Publié par Maïlys

Captif Covid-J 32.1 L'échappée

         Cher journal, aujourd’hui nous sommes le 16 avril 2020. Cela fait 32 jours que l’on est confinés. Sans te mentir, quelquefois j’ai envie de craquer et d’aller voir ma copine qui habite en face de chez moi, mais je me retiens et me dis que je ne suis pas la plus à plaindre. Chacun s’occupe comme il peut : moi je fais beaucoup de sport (muscu et footing), je ne peux faire que ça ! Je remplis mon attestation de sortie, je mets mes chaussures de sport, je prends mes écouteurs et je commence à courir. Cela fait tellement de bien ! Je croise beaucoup plus de coureurs qu’avant le confinement, hélas. Tout le monde sourit, enfin je pense, ils portent tous un masque sur leur visage, alors je préfère les imaginer en train de sourire plutôt qu’en train de pleurer.

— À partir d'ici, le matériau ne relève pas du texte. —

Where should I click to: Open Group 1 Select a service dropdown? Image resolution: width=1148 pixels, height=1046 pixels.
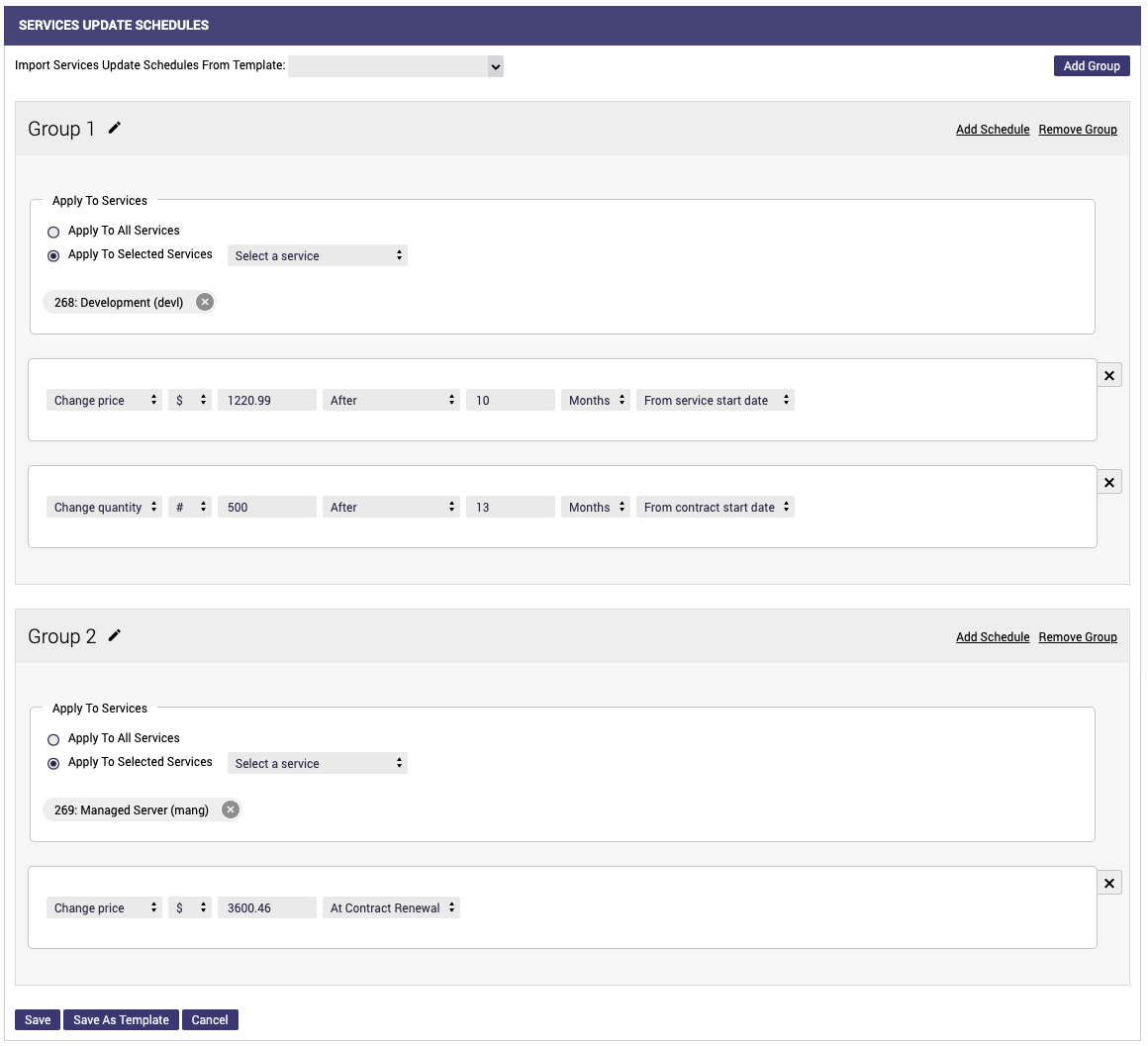317,255
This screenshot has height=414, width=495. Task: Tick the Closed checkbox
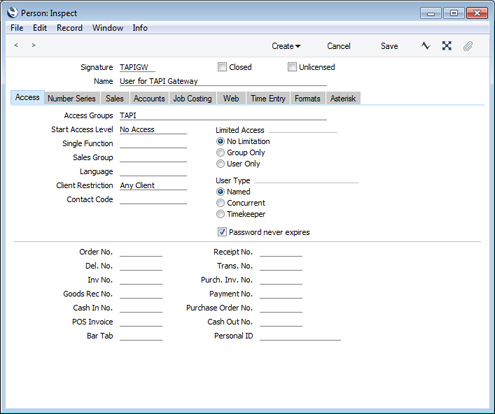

       Dehors il fait beau, le printemps est là, ça se voit : les arbres deviennent verts, certains font des fleurs, il commence à y avoir des abeilles... Il n’y a aucun petit nuage mais il y a, à la place, un gros soleil. Je passe entre les champs, le bois tout proche des dunes. J’ai comme l’impression qu’avant, ce n’était pas comme ça. Je crois que depuis que je suis coincée entre quatre murs, je me rends compte de la chance que j’avais – avant – d’être libre.

      Quelquefois je fais des pauses pour respirer et j’en profite pour contempler le paysage magnifique, où il y a plein d’oiseaux noirs regroupés qui migrent. C’est une chose qui me manque beaucoup. D’autres fois, je sprinte car c’est là où je me sens le mieux : j’essaie d’accélérer un maximum pour être soulagée. Oui, le sprint ça me soulage. J’imagine des choses que je déteste le plus au monde, comme les araignées bien sûr ! Mais surtout comme s’il y avait derrière moi cette horrible maladie, appelée le COVID-19, qui a maintenant tué plus de 17 000 personnes en France. À ce moment-là, je cours le plus vite et le plus loin possible. Puis je regarde l’heure et je me rends compte que je suis presque à l’échéance de l’heure autorisée, donc je rentre.

      Plus tard, je regarde à la fenêtre en espérant vite m’échapper, et je me dis : « Plus qu’un mois ».